- **TASK TO COMPLETE**:
Return exactly the listing's lines, from its first line to the line holding "Erklärung zur Barrierefreiheit (380, 2326)", ends included.

- **DATA TO USE**:
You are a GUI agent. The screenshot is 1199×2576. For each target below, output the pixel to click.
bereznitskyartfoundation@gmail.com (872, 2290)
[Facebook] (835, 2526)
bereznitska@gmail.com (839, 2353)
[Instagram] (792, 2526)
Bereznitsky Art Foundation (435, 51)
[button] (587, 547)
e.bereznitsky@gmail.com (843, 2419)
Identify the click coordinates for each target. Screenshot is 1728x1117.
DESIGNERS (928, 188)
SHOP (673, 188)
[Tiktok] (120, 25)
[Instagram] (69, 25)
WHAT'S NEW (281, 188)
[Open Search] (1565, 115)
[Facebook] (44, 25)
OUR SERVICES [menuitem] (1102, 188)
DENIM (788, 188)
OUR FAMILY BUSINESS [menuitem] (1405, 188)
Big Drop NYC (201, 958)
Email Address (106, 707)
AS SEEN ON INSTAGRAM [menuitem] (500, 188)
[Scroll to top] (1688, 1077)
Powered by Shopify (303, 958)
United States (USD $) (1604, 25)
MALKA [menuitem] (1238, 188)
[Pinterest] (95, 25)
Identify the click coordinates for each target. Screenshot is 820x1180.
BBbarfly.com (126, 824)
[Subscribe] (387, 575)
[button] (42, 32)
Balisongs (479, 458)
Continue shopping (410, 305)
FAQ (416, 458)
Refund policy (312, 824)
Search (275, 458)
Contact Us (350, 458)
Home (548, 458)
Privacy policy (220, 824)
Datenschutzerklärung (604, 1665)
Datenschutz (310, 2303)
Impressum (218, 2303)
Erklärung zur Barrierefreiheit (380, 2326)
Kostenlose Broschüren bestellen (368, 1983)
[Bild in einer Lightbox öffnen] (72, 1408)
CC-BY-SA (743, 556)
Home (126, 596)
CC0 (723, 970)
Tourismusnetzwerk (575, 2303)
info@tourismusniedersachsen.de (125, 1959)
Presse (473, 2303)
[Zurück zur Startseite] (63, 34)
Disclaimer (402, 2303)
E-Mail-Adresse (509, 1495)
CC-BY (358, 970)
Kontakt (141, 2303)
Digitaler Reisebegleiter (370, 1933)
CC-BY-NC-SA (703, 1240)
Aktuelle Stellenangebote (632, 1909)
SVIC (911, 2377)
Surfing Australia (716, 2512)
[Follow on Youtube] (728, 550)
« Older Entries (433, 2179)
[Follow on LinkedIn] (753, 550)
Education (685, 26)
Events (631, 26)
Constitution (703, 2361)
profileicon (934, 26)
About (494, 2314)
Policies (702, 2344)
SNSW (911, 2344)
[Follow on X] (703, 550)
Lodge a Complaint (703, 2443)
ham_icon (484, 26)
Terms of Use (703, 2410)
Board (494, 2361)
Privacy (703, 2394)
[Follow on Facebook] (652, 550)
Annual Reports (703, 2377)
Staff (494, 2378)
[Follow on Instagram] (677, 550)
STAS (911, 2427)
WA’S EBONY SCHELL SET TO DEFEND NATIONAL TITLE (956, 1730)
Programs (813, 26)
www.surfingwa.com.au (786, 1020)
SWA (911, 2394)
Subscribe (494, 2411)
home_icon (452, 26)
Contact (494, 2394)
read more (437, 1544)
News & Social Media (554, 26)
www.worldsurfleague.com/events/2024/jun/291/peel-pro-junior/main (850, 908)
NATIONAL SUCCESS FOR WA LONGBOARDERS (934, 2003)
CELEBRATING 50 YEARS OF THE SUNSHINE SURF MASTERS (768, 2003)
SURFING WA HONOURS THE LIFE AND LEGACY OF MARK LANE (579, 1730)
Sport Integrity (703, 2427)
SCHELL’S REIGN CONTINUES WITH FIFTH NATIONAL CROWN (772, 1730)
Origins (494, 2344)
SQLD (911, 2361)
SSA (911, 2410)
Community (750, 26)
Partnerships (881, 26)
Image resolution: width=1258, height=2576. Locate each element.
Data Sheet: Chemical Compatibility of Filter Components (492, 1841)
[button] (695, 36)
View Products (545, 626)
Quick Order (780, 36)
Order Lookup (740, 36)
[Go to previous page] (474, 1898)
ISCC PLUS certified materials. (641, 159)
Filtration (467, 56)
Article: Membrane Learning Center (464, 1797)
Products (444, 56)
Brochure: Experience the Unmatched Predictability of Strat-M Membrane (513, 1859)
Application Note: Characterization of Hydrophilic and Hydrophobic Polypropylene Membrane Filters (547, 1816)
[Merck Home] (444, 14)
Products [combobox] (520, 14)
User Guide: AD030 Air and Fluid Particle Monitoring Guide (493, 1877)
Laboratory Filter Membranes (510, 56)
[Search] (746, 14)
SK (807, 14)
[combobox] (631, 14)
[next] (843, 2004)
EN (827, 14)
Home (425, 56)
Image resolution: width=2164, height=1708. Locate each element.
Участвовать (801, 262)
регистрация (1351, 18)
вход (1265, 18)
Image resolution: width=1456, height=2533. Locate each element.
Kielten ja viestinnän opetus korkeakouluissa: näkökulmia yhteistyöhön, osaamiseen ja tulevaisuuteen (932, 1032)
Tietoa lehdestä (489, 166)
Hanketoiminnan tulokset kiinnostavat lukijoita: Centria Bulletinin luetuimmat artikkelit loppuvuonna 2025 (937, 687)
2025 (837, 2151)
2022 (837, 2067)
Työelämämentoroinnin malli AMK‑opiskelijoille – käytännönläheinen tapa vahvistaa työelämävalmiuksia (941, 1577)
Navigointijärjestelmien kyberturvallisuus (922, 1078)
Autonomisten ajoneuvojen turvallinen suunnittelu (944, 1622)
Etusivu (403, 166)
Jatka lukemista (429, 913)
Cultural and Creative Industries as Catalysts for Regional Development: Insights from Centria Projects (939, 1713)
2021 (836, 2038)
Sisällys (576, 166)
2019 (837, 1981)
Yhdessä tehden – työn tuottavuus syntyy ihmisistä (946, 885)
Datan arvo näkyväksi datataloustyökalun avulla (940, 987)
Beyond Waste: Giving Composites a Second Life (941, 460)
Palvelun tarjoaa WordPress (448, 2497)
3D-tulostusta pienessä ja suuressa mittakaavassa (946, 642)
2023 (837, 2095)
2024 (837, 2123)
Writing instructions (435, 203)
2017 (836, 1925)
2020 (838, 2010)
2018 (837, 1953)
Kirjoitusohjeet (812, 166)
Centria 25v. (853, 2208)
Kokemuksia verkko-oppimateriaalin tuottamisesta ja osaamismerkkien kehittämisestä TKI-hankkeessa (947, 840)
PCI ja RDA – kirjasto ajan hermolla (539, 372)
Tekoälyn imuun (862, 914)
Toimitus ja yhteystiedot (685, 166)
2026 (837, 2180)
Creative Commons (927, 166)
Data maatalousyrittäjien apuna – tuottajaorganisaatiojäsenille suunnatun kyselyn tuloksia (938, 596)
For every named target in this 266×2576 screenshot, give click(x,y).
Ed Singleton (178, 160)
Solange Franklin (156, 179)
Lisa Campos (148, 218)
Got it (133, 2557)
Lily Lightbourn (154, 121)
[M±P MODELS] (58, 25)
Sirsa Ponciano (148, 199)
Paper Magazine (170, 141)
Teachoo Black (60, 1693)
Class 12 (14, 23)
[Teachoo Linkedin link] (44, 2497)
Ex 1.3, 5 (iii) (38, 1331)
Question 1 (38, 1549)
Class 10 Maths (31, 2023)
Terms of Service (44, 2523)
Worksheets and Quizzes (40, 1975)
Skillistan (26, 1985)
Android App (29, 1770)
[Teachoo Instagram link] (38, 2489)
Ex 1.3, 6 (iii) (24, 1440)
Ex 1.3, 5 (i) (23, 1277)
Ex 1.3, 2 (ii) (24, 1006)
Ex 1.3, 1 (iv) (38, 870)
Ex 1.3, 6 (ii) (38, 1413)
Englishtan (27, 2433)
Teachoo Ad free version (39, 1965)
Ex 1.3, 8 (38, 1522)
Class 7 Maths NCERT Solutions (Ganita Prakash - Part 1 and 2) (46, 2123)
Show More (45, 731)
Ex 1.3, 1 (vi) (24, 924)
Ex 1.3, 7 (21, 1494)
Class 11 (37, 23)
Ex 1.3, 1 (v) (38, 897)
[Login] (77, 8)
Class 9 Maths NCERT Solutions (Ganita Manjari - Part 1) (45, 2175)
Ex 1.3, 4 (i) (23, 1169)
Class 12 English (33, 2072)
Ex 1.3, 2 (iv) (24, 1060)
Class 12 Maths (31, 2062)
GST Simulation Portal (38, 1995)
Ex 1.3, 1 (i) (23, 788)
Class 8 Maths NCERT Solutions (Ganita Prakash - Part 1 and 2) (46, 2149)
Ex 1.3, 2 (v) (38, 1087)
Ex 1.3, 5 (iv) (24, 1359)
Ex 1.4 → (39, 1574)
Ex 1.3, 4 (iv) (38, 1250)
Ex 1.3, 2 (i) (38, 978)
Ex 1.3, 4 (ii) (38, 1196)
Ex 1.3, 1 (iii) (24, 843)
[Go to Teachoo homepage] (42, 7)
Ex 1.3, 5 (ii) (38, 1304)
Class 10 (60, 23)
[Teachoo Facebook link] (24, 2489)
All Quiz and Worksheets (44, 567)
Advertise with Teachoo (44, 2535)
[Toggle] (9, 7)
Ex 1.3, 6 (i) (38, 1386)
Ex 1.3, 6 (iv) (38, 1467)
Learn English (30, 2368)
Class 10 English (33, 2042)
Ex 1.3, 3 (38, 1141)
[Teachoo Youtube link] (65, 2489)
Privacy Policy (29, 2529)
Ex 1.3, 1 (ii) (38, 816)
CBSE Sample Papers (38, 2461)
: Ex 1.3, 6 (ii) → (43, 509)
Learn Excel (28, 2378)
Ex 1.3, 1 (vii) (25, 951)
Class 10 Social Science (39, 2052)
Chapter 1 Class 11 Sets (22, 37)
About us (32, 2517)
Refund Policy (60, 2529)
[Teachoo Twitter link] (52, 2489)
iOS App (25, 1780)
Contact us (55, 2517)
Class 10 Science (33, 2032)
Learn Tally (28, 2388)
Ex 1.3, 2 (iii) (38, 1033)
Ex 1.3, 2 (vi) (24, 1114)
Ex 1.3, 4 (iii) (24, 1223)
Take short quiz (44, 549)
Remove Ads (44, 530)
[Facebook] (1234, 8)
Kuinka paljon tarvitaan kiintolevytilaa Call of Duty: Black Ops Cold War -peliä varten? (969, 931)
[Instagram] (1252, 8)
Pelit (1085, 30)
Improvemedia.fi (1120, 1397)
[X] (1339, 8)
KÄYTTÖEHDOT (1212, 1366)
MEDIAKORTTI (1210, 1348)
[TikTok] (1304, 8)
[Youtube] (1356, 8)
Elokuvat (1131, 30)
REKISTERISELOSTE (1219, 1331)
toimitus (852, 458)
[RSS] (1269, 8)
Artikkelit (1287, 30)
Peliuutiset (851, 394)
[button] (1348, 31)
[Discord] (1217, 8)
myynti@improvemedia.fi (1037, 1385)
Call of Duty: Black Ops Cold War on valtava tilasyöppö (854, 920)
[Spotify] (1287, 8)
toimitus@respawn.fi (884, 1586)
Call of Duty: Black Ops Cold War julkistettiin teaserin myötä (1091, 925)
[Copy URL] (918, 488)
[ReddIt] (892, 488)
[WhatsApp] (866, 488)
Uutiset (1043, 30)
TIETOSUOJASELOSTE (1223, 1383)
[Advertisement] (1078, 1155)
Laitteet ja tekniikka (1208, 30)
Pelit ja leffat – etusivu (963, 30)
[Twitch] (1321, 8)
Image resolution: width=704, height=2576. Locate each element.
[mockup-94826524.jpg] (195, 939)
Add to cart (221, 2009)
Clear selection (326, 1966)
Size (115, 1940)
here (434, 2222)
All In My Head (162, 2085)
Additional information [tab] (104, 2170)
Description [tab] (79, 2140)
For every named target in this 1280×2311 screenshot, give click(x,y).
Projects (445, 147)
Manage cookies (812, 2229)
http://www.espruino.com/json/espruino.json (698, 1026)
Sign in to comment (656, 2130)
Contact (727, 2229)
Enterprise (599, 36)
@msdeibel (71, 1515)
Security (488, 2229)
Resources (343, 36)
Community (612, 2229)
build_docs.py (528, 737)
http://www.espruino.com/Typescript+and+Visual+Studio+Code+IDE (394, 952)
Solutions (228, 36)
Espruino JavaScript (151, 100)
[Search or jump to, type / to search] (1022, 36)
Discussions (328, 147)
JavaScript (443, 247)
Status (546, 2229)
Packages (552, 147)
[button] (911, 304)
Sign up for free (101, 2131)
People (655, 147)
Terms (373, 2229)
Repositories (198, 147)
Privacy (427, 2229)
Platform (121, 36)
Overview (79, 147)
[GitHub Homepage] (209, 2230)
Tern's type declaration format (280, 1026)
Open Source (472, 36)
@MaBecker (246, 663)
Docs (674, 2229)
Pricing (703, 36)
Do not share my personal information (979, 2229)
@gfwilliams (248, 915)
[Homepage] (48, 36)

- **TASK ANSWER**:
You are a GUI agent. The screenshot is 1199×2576. For each target below, output the pixel to click.
bereznitskyartfoundation@gmail.com (872, 2290)
[Facebook] (835, 2526)
bereznitska@gmail.com (839, 2353)
[Instagram] (792, 2526)
Bereznitsky Art Foundation (435, 51)
[button] (587, 547)
e.bereznitsky@gmail.com (843, 2419)
Identify the click coordinates for each target. Screenshot is 1728x1117.
DESIGNERS (928, 188)
SHOP (673, 188)
[Tiktok] (120, 25)
[Instagram] (69, 25)
WHAT'S NEW (281, 188)
[Open Search] (1565, 115)
[Facebook] (44, 25)
OUR SERVICES [menuitem] (1102, 188)
DENIM (788, 188)
OUR FAMILY BUSINESS [menuitem] (1405, 188)
Big Drop NYC (201, 958)
Email Address (106, 707)
AS SEEN ON INSTAGRAM [menuitem] (500, 188)
[Scroll to top] (1688, 1077)
Powered by Shopify (303, 958)
United States (USD $) (1604, 25)
MALKA [menuitem] (1238, 188)
[Pinterest] (95, 25)
Identify the click coordinates for each target. Screenshot is 820x1180.
BBbarfly.com (126, 824)
[Subscribe] (387, 575)
[button] (42, 32)
Balisongs (479, 458)
Continue shopping (410, 305)
FAQ (416, 458)
Refund policy (312, 824)
Search (275, 458)
Contact Us (350, 458)
Home (548, 458)
Privacy policy (220, 824)
Datenschutzerklärung (604, 1665)
Datenschutz (310, 2303)
Impressum (218, 2303)
Erklärung zur Barrierefreiheit (380, 2326)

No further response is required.